Comment aimer sans être dépendant.

L'amour vrai est gratuit, tu n'attends rien en retour. Lorsque tu nourris un animal, tu satisfais le moi qui a besoin d'exister et par ce geste tu te sens nécessaire, en retour l'animal te regarde et attend ton secours, il est dépendant et pour obtenir ce dont il a besoin, il te donne l'impression qu'il t'aime, c'est une illusion. Tu te nourris de celle-ci, dont tu n'es pas dupe, pour ressentir l'existence. Lorsque l'animal de compagnie meurt, tu souffres car tu es confronté à ton impuissance, tu ne peux pas le sauver. Tu perds celui dont tu dépendais et qui dépendait de toi, vous étiez attachés. Tu dis plus jamais de (chat, chien, autre), mais pour exister tu en a besoin et malgrè la souffrance engendrée par la séparation qui en est toujours le terme, tu reprends un animal ou même une plante et tu es à nouveau attaché. La question est peut on ne pas dépendre de quoi ou de qui que ce soit en acceptant d'être seul. En sommes peut on exister sans avoir le besoin d'être aimer? Peut on vivre sans l'attachement? Ou bien peut on nourrir le vivant sans éprouver le besoin de se sentir indispensable? Tout cela suppose un amour sincère et libre. Et que donc tu n'aies pas besoin de retour. Si on attend un retour on dépend de celui que l'on croit aimer. Il faut en être conscient pour s'en libérer. Il faut mettre de l'ordre en soit pour aimer gratuitement. Sinon le moi l'emporte, il engendre la jalousie, la haine, la rancune, et ainsi il nous donne l'illusion d'exister. Cette souffrance engendrée par le conflit, engendrée par l'attachement, détruit l'être et le plonge dans la dépression.

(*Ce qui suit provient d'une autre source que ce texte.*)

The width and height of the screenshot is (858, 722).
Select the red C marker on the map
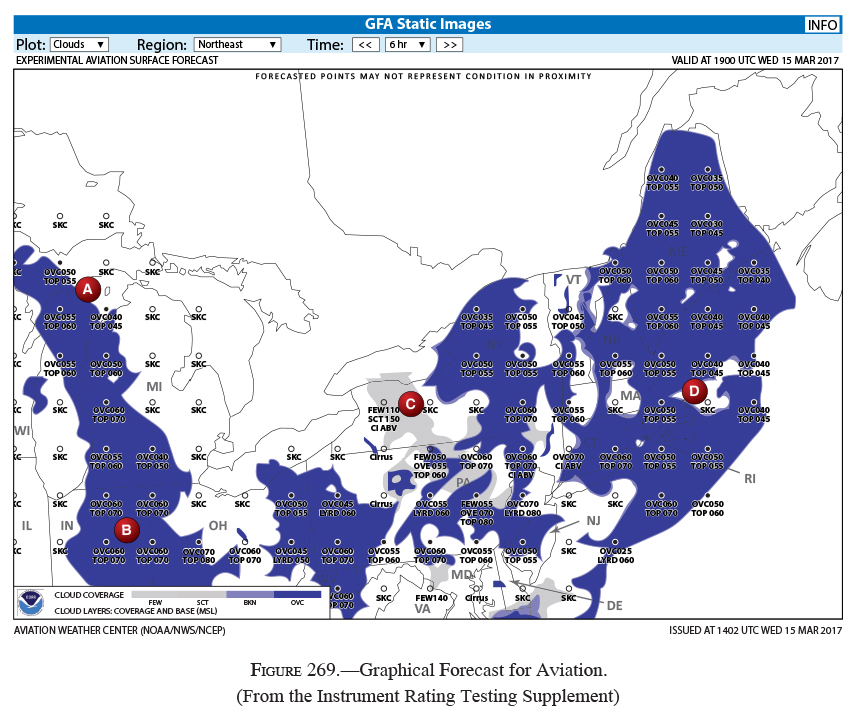[x=409, y=403]
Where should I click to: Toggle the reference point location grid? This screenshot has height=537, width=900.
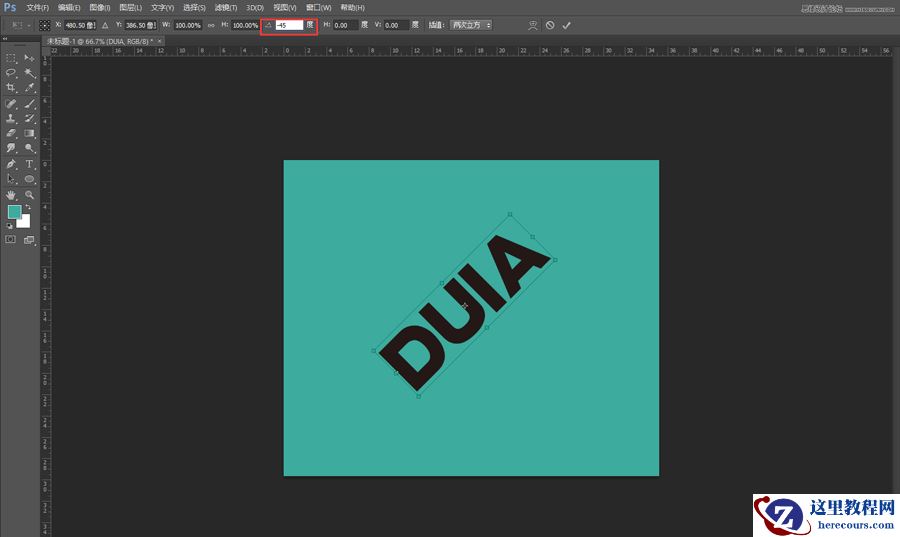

Si tu as un animal de compagnie, il se peut que tout en l'aimant profondément tu ne sois pas dépendant, tu n'es donc pas attaché. Mais dans ce cas tu auras le même comportement avec les autres animaux, sans exception, même ceux qui te paraissent répugnant comme les areignées. Et tu souhaiteras alors tous les protéger, et lorsque l'un deux mourra, tu laisseras couler tes larmes, parce que la vie est pour toi sacrée. Cependant tu ne peux pas pleurer sur le cadavre d'une areignée ou d'une mouche, parfois il te faut tuer, avec répugnance, mais c'est nécessaire. Ainsi tu distingues et tu sépares, il y a ceux que tu protégeras et ceux que tu accepteras de tuer. Quand on entre dans un débat de cet ordre les choses deviennent très vite compliqués. Il y a de la folie qui se profile, tu es obligé de séparer. Et donc de distinguer parmi la vie celle qu'il est juste de protéger et celle qui ne requiert pas autant d'attention. Aimer et protéger la planète est une nécessitée qui ne se discute pas, mais sans l'amour de la vie et de toutes les espèces qui la compose, tu ne feras rien. Ainsi la raison te permet de tuer en aimant. Sommes nous dépendant de cet attachement à la survie de la planète? Aimons nous la planète sans être dépendant? Distinguer entre amour détaché et amour dépendant n'est pas si simple. Il n'y a qu'en soi que l'on peut voir et comprendre notre attachement.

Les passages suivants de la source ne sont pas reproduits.